# PROBLEM:
Please copy each line of the records below that includes the word "field".

# RECORDED DATA:
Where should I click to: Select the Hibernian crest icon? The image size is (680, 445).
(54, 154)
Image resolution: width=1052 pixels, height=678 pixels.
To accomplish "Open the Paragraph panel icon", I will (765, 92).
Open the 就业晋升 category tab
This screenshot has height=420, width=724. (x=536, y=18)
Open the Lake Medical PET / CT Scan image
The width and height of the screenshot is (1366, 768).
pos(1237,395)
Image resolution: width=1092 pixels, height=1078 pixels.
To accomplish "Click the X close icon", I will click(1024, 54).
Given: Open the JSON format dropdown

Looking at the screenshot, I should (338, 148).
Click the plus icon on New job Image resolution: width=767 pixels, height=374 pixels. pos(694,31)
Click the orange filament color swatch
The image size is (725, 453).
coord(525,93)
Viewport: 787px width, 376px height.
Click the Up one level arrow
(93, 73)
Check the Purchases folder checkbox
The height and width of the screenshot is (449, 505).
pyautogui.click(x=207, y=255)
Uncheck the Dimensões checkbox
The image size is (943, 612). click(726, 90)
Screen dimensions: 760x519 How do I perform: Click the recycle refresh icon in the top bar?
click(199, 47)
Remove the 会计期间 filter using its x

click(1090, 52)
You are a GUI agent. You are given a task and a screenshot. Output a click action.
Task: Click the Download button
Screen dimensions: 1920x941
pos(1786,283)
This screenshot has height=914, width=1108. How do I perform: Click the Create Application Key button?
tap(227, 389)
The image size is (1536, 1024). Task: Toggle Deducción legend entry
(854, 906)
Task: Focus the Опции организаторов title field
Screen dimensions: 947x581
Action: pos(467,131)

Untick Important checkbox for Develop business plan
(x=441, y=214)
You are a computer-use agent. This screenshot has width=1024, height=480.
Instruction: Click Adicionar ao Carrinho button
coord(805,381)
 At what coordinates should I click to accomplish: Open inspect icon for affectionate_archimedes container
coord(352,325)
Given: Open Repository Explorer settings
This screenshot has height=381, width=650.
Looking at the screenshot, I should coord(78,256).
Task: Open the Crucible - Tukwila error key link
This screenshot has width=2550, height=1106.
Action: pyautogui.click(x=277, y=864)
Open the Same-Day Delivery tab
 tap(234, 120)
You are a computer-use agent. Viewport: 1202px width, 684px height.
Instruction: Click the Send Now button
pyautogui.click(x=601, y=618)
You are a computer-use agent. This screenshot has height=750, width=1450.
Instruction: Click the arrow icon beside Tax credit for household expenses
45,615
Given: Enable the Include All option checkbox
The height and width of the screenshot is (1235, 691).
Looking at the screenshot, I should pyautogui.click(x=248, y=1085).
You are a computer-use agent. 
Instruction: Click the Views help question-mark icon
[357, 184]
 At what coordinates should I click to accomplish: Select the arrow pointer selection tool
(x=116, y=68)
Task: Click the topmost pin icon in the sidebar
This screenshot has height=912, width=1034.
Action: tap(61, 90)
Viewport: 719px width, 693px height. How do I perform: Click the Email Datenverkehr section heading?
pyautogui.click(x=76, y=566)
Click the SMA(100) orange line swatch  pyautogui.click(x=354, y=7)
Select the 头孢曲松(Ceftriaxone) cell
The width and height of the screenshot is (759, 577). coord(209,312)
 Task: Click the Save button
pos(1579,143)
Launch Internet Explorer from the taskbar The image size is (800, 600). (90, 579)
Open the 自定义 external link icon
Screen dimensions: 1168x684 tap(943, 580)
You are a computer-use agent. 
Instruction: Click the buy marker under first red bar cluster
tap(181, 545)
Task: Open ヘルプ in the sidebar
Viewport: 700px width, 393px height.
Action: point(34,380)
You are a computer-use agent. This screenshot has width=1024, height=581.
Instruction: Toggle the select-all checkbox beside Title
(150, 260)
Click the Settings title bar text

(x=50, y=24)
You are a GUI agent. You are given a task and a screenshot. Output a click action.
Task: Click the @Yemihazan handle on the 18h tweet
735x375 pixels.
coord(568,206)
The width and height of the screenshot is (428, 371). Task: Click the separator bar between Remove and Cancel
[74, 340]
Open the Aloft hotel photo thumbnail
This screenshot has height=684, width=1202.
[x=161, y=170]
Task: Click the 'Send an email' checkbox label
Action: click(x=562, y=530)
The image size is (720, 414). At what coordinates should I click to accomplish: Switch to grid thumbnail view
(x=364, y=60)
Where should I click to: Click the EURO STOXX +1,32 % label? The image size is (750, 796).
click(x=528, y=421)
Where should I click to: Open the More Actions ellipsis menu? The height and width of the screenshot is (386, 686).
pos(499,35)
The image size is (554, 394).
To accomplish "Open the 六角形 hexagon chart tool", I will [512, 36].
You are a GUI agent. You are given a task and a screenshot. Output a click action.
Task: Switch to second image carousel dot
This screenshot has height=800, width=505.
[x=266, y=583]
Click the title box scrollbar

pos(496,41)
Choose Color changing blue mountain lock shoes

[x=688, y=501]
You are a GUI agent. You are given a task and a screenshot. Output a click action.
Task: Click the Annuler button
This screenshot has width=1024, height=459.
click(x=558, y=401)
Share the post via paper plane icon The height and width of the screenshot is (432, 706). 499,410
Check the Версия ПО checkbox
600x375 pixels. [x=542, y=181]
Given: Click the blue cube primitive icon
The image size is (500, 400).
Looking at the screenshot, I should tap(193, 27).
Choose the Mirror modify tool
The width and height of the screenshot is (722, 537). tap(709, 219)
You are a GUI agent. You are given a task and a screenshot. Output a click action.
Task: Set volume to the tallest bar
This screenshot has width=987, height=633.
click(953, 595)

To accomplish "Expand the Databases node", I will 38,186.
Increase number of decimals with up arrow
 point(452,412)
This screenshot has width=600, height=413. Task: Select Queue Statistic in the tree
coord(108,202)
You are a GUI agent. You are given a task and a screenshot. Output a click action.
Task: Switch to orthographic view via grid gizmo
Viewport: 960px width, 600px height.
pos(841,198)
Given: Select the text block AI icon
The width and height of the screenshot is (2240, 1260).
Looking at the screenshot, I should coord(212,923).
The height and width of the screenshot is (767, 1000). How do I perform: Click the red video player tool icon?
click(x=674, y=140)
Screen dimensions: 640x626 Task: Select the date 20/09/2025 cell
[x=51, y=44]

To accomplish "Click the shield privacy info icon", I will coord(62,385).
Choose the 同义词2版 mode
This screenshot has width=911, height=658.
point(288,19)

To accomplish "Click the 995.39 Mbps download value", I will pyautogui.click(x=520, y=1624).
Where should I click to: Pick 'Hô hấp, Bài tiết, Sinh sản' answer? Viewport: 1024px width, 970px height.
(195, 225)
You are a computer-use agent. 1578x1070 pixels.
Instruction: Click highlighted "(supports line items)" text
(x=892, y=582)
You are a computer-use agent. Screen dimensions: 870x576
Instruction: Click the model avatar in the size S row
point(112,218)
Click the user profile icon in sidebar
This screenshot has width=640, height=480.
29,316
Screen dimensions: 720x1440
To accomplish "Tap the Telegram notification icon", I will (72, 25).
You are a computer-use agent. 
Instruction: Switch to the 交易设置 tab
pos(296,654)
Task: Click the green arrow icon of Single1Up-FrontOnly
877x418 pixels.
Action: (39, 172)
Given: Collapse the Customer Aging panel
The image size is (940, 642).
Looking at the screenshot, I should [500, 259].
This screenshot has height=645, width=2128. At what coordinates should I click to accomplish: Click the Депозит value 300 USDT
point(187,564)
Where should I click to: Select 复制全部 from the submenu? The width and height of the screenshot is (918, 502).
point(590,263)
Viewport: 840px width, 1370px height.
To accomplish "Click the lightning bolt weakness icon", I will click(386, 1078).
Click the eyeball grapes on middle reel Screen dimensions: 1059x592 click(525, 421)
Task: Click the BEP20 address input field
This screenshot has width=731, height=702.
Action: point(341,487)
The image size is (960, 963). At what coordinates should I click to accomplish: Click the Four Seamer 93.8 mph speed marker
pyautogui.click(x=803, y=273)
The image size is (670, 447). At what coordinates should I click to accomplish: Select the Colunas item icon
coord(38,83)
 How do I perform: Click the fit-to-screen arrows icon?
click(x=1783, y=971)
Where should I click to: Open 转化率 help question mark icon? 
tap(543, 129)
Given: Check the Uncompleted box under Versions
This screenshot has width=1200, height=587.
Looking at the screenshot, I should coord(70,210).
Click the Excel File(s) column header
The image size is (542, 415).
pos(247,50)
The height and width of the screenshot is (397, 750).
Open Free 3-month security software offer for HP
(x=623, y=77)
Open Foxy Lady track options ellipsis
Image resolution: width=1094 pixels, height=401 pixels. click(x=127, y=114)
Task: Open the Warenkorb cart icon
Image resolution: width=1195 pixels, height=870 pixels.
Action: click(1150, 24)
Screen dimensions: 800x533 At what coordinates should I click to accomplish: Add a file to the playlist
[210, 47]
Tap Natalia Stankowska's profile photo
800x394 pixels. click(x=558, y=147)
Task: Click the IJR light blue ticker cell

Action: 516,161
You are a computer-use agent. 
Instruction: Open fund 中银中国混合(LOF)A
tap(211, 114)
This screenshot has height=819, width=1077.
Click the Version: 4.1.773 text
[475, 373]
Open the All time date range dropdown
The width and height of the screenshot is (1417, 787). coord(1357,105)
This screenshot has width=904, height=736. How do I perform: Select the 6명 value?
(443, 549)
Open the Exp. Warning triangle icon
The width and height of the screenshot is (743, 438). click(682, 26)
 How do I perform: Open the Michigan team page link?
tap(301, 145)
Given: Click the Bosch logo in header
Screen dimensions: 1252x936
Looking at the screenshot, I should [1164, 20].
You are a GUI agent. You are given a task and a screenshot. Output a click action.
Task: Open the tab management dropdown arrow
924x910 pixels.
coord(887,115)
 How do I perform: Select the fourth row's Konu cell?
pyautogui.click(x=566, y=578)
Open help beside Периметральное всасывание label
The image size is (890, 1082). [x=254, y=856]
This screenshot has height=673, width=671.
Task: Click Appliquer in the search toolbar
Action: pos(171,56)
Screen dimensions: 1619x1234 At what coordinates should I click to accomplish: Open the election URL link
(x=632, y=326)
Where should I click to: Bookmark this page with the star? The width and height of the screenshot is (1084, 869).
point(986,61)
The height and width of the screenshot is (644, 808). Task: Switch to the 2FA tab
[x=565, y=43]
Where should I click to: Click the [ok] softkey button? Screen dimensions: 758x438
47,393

# FINISHED EXERCISE:
Task: Focus the Опции организаторов title field
Task: Click the BEP20 address input field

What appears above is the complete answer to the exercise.